「ジュプトル! 集中して!」

 修行に身を打ち込むのは、強くなりたいから。いつもならそうだった。でも今わたしを突き動かすのはそんな欲求じゃない。
 何もしないでいることが怖くて仕方がないから。だからわたしは一番のパートナー・ジュプトルに特訓を命じ続ける。
 焦りが、動き続けろとわたしの体に命令する。

 首に汗が伝う。のどはからからに乾いて張り付く。でも水を飲む時間も惜しい。
 今を全速力で走り抜けないと、わたしはあの人に置いてかれる。置いて行かれたわたしはきっと死ぬまで後悔する。




 出会いはダイゴさんからだった。
 道ばたで不意に話しかけてきたスーツ姿の不審者。その人は自らをダイゴと名乗って、自分は珍しい石を求めて各地を回ってるストーンゲッターだと言った。
 最初は怪しいと思った。けど、ポケモンのことを心の底から楽しそうに話すダイゴさんにいつの間にか警戒心を解かれて、わたし達はトレーナーとして頻繁に連絡を取り合う仲になった。

 ダイゴさんのことは気づかないうちに好きになっていた。もちろんトレーナーとして、だ。
 どんな日にもスーツを着て、身綺麗にしてるのに、中身はどうしようもないくらい変な人。体は大人なのに考え方とかがどうも子供っぽくて、自由で。
 ダイゴさんの表情と好きなものへの純粋な愛情のギャップに、おもしろい人だなって思っていた。一人の人間としても惹かれていたと思う。
 ついこの前だ。そんなダイゴさんが実はトレーナー達の最終目標となるチャンピオンだと知ったのは。

 隠してたんですか? そう聞いたらダイゴさんは一言、ごめんねと言った。
 困った笑顔を見てわたしが一番最初に感じたのは驚きじゃなく、“裏切られた”。そんな気持ちだった。

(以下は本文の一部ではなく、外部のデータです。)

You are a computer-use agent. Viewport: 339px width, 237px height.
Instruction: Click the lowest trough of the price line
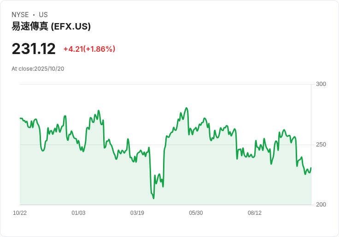(153, 198)
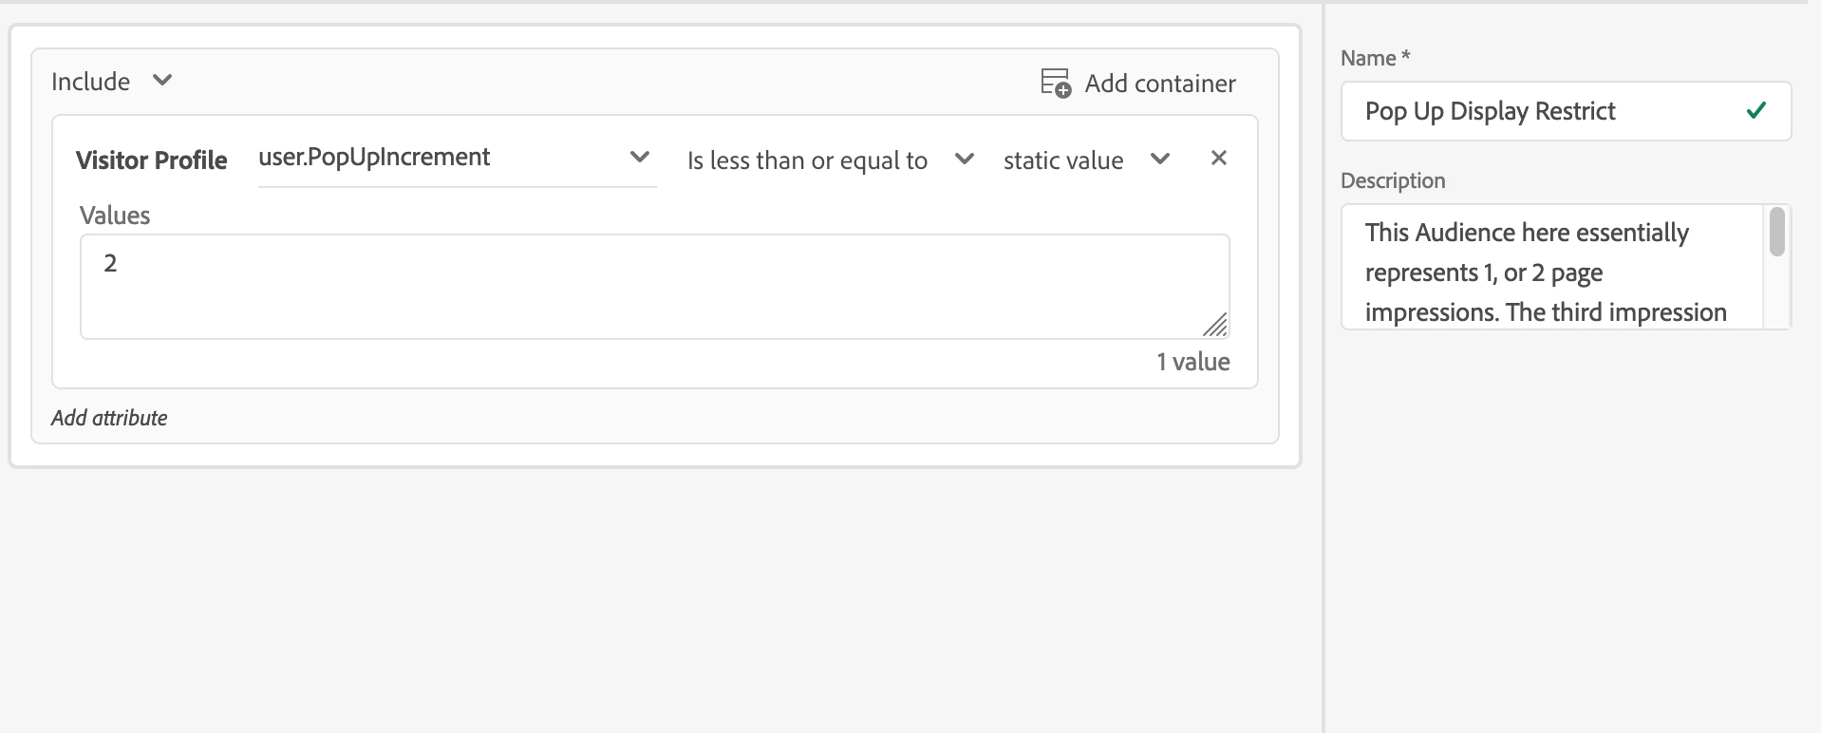This screenshot has width=1821, height=733.
Task: Click the Add attribute link
Action: point(109,418)
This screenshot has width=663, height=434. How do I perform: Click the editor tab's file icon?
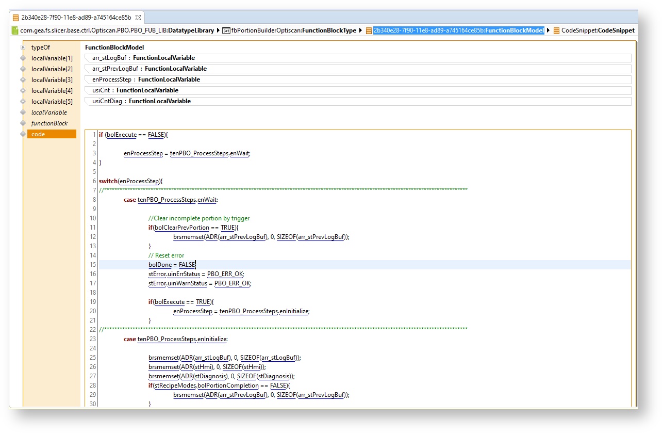click(x=15, y=17)
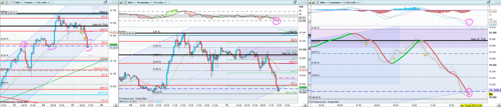This screenshot has height=107, width=501.
Task: Toggle chain link icon in 15 minutes chart
Action: pyautogui.click(x=125, y=3)
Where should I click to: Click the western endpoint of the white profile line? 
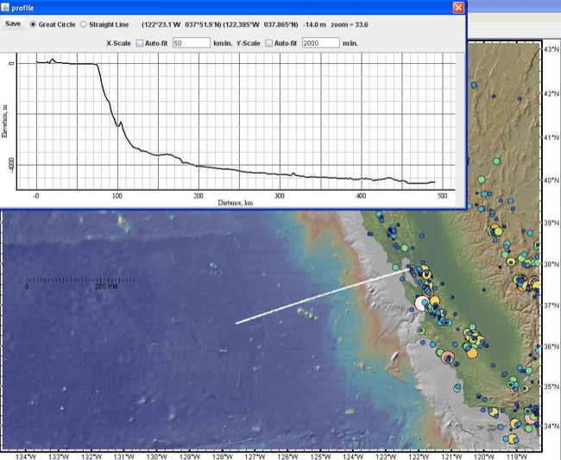coord(236,323)
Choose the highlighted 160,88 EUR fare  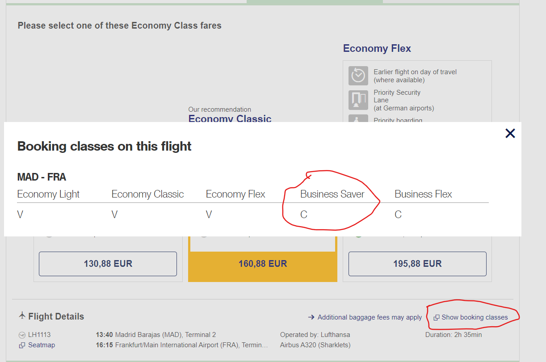coord(262,264)
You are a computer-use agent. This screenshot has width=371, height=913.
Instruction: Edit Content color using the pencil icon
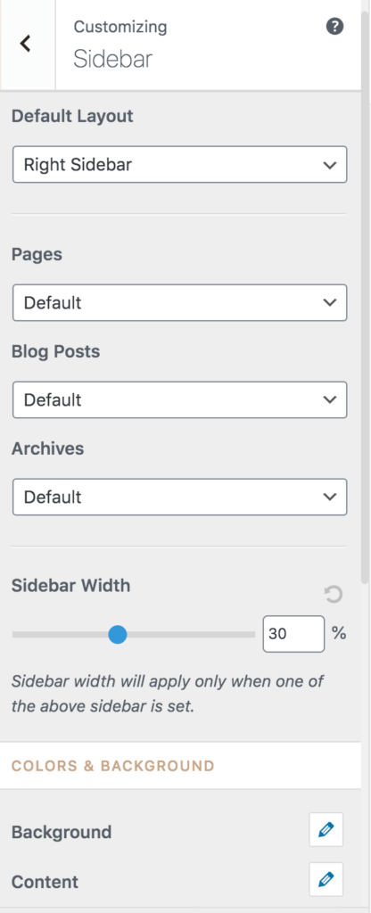point(326,879)
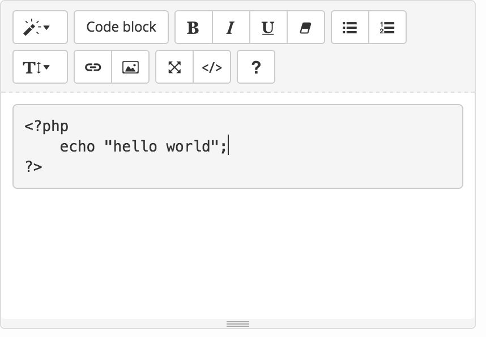Open the text line height dropdown

click(x=40, y=67)
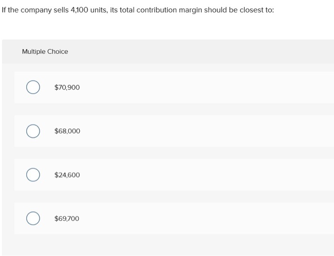334x256 pixels.
Task: Select the $70,900 radio button
Action: tap(33, 87)
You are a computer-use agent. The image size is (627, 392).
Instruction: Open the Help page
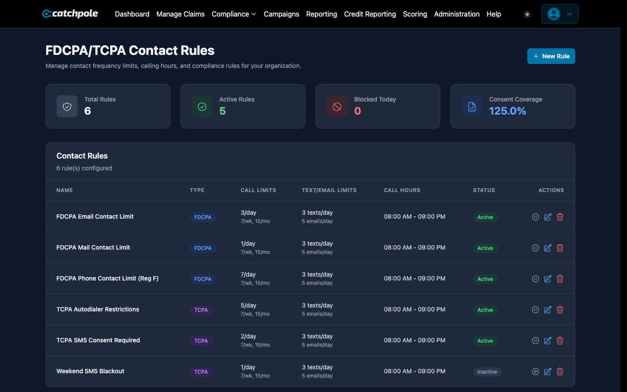click(494, 14)
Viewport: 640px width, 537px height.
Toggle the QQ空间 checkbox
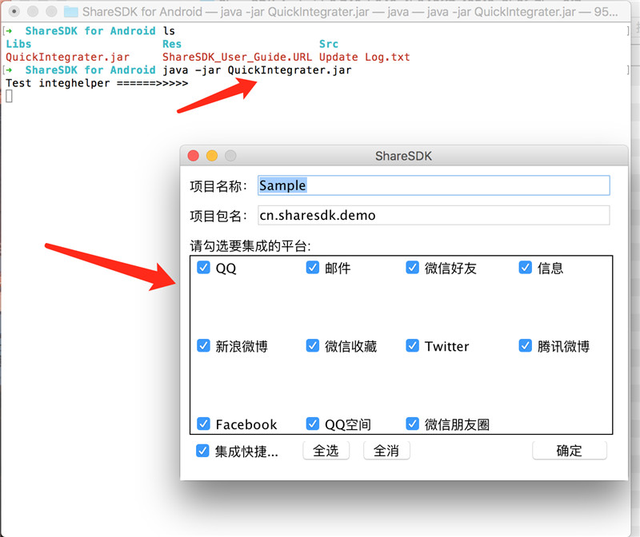(x=313, y=424)
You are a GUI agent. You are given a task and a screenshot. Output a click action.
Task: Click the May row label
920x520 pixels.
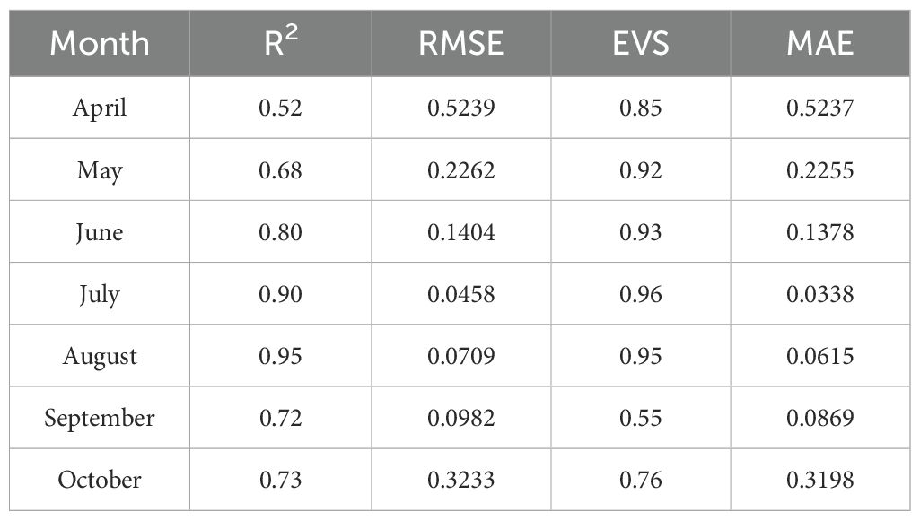[100, 171]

 ガンガンと頭の中で鳴り響く。わたしを責め立てる音。
 彼がチャンピオンだと、知らなければ良かった。

「あ、……!!」

 ジュプトルの技が空回りに終わる。
 空を切った彼の爪に、はっとさせられた。もうジュプトルに技を打つ力は残っていない。なのにわたしは闇雲に技を指示した。

「ごめん、ジュプトル……」

 黙って首を横に振るジュプトル。無茶をさせたわたしに怒っても良いのに、彼は冷静だ。
 わたしは思わずジュプトルに駆け寄って、傷ついたその体を抱きしめた。

「ごめん、ごめん……!」

 だめ。こんなんじゃ。
 いつまでたってもダイゴさんに追いつけない。

 思わず目頭が熱くなる。こらえきれず涙を落としてしまった。ジュプトルの手がのろのろと上がってわたしの頭を撫でた。

「……ありがとう、落ち着く」

 数分で涙は収まった。ジュプトルの体温がわたしに落ち着きをくれた。鼻はちょっと詰まってしまったけど。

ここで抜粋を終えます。